> Stated task:
Output the lines of the listing as a numbered list, omitting blank lines, from the first line of the listing through the line containing "pos(517,509)", both included.

> Provided records:
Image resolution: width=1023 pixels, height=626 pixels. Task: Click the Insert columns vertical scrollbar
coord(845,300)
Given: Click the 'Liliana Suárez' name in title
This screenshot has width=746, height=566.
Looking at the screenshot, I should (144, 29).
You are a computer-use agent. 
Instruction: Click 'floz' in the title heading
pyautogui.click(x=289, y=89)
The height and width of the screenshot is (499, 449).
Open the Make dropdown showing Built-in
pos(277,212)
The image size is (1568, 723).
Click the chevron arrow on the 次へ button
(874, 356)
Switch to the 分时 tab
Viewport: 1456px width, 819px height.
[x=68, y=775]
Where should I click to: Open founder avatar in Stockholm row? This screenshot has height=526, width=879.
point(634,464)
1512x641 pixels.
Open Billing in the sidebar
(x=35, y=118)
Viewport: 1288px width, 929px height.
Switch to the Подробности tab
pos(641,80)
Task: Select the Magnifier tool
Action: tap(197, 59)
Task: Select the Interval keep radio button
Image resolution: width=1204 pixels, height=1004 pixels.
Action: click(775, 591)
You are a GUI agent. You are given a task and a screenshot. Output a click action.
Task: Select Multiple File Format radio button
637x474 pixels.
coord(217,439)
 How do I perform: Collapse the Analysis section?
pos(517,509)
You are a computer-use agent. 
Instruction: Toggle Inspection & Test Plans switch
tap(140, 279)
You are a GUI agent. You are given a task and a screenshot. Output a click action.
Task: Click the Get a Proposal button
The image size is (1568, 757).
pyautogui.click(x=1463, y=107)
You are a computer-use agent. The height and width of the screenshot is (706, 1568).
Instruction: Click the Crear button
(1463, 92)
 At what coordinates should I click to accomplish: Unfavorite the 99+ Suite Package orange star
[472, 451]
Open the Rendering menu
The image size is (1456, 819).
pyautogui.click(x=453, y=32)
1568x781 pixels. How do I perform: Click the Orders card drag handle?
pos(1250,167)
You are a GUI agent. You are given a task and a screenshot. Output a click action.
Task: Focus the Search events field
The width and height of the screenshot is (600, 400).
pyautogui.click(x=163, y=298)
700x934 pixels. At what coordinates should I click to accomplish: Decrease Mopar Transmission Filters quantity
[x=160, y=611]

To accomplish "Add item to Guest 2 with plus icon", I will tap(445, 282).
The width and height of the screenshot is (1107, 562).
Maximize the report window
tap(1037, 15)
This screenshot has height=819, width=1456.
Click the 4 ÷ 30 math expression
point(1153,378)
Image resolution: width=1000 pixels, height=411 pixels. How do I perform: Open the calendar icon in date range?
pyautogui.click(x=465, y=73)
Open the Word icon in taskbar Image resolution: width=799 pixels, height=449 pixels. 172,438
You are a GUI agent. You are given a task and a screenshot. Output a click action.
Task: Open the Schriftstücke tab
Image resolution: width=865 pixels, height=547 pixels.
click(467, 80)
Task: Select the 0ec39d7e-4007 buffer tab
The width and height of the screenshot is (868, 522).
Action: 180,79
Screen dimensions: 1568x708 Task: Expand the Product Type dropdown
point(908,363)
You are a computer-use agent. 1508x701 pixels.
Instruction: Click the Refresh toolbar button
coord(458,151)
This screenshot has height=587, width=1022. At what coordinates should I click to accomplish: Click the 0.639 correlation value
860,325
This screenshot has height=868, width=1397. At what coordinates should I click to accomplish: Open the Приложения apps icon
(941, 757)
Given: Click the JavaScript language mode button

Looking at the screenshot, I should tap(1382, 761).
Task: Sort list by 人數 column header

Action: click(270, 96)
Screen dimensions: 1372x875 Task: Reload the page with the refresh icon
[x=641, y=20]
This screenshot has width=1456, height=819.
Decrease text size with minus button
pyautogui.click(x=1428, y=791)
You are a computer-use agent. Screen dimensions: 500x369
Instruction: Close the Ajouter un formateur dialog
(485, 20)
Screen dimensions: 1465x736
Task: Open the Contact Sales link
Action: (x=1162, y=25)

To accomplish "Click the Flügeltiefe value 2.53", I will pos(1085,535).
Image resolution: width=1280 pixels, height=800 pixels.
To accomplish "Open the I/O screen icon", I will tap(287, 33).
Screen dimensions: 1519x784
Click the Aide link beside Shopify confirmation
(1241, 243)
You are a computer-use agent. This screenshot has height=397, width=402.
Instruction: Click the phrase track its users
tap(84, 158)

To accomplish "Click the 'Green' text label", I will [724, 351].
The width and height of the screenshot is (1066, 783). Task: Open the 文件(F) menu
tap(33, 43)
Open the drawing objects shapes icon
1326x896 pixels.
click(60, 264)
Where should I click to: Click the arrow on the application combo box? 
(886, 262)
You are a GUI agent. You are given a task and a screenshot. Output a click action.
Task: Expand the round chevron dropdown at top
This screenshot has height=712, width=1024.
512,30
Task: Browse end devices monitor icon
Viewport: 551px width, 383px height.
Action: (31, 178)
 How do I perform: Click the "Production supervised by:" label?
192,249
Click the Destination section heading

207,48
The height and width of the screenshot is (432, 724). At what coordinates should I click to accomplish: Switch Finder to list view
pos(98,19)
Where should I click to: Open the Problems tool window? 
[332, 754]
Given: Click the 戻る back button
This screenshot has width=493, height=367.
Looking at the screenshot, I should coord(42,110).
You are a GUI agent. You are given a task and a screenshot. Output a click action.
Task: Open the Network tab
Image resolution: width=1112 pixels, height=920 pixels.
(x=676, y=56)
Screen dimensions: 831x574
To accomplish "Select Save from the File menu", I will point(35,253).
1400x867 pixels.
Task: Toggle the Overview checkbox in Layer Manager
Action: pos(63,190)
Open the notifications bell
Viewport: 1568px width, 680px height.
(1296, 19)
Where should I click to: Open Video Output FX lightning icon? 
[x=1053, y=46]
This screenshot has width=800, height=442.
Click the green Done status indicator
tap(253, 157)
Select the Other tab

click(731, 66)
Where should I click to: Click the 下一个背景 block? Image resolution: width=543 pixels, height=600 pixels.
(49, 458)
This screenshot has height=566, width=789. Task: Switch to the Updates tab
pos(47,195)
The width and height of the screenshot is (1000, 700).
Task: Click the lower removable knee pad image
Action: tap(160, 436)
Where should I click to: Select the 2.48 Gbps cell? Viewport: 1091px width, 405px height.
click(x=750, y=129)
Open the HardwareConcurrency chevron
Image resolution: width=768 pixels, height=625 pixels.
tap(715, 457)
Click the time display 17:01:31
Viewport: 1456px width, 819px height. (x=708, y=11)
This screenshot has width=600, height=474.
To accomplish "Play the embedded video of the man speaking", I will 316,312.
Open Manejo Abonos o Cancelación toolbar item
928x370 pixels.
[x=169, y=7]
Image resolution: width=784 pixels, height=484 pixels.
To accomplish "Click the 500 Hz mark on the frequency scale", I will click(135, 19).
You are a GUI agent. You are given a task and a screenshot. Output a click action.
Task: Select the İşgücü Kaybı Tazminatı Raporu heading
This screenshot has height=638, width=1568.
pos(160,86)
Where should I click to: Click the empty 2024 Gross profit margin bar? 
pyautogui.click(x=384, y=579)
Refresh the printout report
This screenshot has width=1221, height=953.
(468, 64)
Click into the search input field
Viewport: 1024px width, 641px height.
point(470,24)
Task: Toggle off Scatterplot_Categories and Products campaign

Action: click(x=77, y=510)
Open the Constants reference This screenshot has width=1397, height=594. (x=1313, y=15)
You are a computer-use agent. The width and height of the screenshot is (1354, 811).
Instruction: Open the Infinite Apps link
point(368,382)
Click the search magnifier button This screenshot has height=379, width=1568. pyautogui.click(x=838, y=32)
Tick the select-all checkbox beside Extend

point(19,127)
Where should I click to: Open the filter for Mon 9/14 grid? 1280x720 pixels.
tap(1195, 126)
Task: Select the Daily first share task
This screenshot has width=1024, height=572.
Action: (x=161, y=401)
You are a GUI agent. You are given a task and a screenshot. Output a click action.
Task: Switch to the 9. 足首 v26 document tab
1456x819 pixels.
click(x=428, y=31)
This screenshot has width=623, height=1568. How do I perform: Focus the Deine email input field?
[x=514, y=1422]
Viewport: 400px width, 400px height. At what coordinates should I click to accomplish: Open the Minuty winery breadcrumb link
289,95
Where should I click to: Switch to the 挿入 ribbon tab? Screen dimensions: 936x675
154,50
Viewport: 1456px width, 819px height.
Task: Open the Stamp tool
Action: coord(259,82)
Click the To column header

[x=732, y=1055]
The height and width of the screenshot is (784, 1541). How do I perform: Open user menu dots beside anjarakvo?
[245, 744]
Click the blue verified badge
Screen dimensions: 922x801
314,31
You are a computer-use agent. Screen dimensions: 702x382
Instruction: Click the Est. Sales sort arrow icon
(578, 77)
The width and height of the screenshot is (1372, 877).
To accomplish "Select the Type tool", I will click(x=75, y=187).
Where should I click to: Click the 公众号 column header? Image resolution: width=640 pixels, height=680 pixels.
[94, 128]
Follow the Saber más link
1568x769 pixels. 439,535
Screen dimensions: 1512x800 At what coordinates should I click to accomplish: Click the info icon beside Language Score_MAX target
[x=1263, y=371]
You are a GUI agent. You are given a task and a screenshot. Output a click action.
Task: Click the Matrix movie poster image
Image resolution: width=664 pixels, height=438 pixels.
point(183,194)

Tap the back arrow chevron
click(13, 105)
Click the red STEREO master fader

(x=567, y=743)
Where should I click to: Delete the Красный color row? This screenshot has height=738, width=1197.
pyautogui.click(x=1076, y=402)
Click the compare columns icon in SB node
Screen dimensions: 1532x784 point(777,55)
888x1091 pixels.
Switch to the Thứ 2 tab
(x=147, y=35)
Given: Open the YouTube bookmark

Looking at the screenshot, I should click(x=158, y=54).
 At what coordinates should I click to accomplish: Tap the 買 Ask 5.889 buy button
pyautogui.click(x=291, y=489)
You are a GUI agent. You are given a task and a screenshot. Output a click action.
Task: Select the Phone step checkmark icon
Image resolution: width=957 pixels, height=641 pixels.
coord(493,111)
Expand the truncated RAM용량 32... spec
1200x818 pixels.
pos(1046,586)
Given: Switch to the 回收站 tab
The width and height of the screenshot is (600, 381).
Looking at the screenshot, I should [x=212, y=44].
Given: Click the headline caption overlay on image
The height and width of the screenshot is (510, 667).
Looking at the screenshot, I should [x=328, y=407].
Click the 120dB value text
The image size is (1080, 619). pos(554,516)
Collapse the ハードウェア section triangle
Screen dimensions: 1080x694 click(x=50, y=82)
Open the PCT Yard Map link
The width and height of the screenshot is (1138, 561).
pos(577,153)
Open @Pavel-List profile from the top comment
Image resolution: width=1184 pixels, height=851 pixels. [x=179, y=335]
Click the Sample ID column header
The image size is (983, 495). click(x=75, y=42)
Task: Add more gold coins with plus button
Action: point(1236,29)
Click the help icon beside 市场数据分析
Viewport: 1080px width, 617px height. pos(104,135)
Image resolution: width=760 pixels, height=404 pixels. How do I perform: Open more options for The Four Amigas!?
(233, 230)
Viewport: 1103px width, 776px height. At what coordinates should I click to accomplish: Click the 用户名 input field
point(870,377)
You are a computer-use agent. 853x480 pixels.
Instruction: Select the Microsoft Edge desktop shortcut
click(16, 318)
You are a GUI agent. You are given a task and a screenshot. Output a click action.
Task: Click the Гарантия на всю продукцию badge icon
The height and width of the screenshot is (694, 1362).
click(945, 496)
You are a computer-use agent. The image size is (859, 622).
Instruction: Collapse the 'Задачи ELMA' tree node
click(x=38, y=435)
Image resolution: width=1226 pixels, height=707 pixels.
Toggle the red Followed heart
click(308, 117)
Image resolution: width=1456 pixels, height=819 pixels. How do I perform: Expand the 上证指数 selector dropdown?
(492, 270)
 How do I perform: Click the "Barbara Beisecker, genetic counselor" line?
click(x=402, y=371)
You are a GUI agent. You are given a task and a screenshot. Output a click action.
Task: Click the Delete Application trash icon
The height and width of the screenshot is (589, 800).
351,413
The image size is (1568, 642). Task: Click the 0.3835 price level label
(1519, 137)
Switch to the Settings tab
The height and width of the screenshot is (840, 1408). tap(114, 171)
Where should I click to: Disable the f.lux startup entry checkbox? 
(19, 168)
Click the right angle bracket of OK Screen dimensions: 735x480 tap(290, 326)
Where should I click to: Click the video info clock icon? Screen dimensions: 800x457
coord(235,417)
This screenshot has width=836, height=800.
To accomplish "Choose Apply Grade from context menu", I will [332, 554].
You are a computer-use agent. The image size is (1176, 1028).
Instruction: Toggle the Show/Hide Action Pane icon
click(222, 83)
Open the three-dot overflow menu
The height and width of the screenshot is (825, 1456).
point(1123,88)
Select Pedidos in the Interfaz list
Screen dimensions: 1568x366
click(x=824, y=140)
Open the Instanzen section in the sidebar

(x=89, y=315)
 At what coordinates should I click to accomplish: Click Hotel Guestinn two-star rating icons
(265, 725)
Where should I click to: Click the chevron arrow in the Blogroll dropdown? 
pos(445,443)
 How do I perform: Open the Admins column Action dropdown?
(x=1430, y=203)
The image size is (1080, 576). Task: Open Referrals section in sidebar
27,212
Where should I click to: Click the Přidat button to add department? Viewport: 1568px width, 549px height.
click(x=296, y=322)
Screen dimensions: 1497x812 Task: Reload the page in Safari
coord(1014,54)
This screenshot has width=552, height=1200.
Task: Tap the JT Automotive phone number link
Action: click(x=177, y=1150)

> Response:
1. Image resolution: width=1023 pixels, height=626 pixels. Task: Click the Insert columns vertical scrollbar
2. coord(845,300)
3. Given: Click the 'Liliana Suárez' name in title
4. This screenshot has width=746, height=566.
5. Looking at the screenshot, I should (144, 29).
6. You are a computer-use agent. 
7. Instruction: Click 'floz' in the title heading
8. pyautogui.click(x=289, y=89)
9. The height and width of the screenshot is (499, 449).
10. Open the Make dropdown showing Built-in
11. pos(277,212)
12. The image size is (1568, 723).
13. Click the chevron arrow on the 次へ button
14. (874, 356)
15. Switch to the 分时 tab
16. Viewport: 1456px width, 819px height.
17. [x=68, y=775]
18. Where should I click to: Open founder avatar in Stockholm row? This screenshot has height=526, width=879.
19. point(634,464)
20. 1512x641 pixels.
21. Open Billing in the sidebar
22. (x=35, y=118)
23. Viewport: 1288px width, 929px height.
24. Switch to the Подробности tab
25. pos(641,80)
26. Task: Select the Magnifier tool
27. Action: tap(197, 59)
28. Task: Select the Interval keep radio button
29. Image resolution: width=1204 pixels, height=1004 pixels.
30. Action: click(775, 591)
31. You are a GUI agent. You are given a task and a screenshot. Output a click action.
32. Task: Select Multiple File Format radio button
33. 637x474 pixels.
34. coord(217,439)
35.  How do I perform: Collapse the Analysis section?
36. pos(517,509)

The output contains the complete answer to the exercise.